I had read of course you want your Aperture to be as small as possible and your shutter speed as fast as possible in order to take good pictures., However with Aperture that small, no light is getting into the camera without a flash. your maximum speed is also contingent on how much light can into the camera as well. An Aperture value of F.4 was recommended to me right in the middle so I figure great...so that what I was using. Finally I said screw the light box, I am going to start taking pictures on the game table, and I am going to try a smaller Aperture. and add a ton of light. So I had my light above the table, ( a couple 100 watt fluorescents) and I also used a hand held work light behind the camera, but pointing at the target.
Bang -Suddenly my pictures got ALOT better, the color was there, the detail was great, the non-neutral background really wasn't distracting from the picture. I must been doing something right. Well, kind of- I inadvertently made my Aperture larger instead of smaller as in all the way down to F2.8. As I had assumed the smaller number was the smallest aperture. However its counterintuitive and the largest number 8 is the smallest Aperture. The thing is the larger the Aperture the more light gets into the camera and that's good. Here are some photo's I took today as sample with my W.I.P Knights of the Blazing Sun.

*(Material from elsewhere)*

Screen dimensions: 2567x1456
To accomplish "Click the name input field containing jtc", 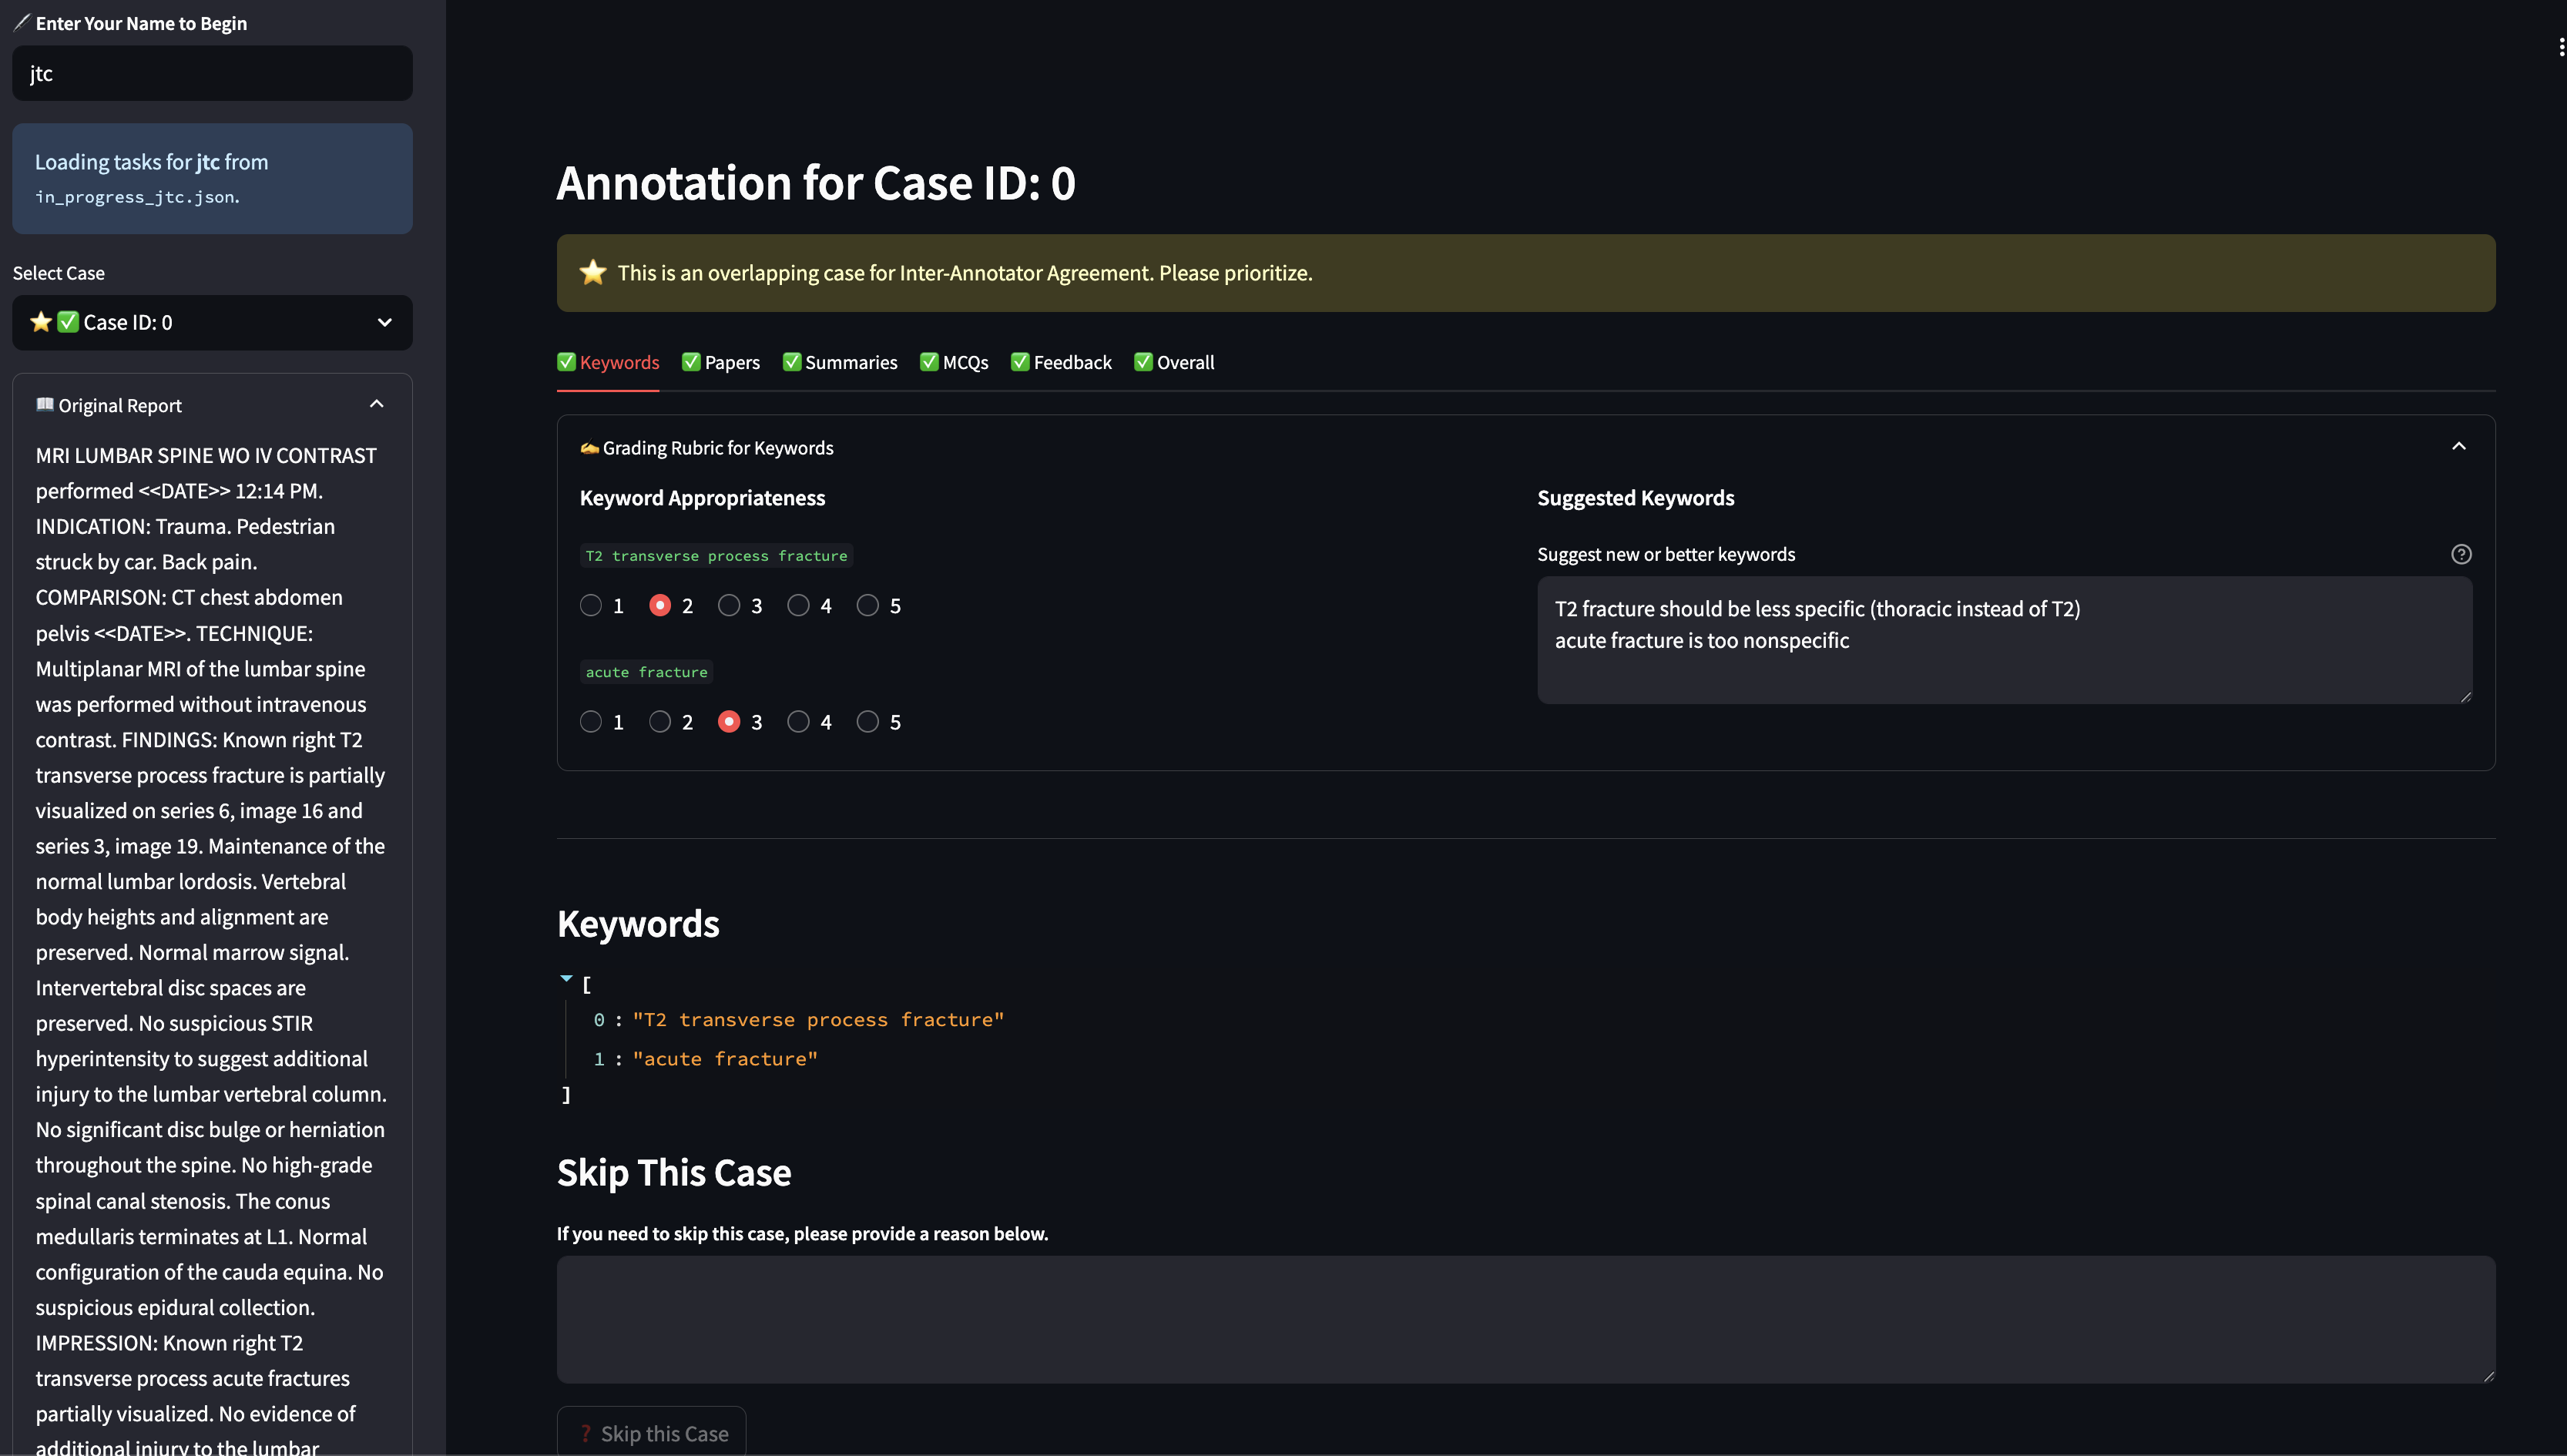I will 212,73.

(note all pics are ISO 100 speed setting, with the Flash Off, and Macro ON, with my Canon A640 Powershot on a small Tripod. )
The above three shots are Aperture setting of F2.8, the largest it will go with a shutter speed of 1/30th which where It needed to be for the exposure to be at "+0" (what you want ideally, you can play around with the exposure but thats another topic)
These above three shots are an Aperture Setting of F4. The shutter speed is 1/6th
The final three above are an Aperture Setting F8, the fastest speed I could get and achieve a "+0" exposure is now down .3 seconds ( the slower the speed the sooner even the motion of taking the photograph starts making the picture blurry. Your ISO speed helps combat this.
Conclusions- There isnt a hell of a lot of difference in these pics at all, despite that my Aperture went from the largest possible to the smallest possible. There are subtle differences for example the 1st three have the shortest depth of field, you see the building to rear is a bit blurry but the Knights are very clear as you progress to F8, the background gets clearer with what I see as a slight cost to the clarity of the knights, its very slight..not even particularly noticable. The most important thing as this little demo shows, is the LIGHT.. overhead light and back lighting are key, obviously the ISO speed helps with any camera movement and Macro setting is for close up detail, but other than quality of your camera lense the amount of light getting in your picture seems to outweigh your Aperture setting. Shutter Speed and Exposure are directly relevant but even here we go from 1/30 to .3 which should be a noticable speed difference, (as when you get to around "1" things often get blurry), but I dont see much of one here.
In Part II, I am going back to my old lightbox and a new neutral backdrop and then compare.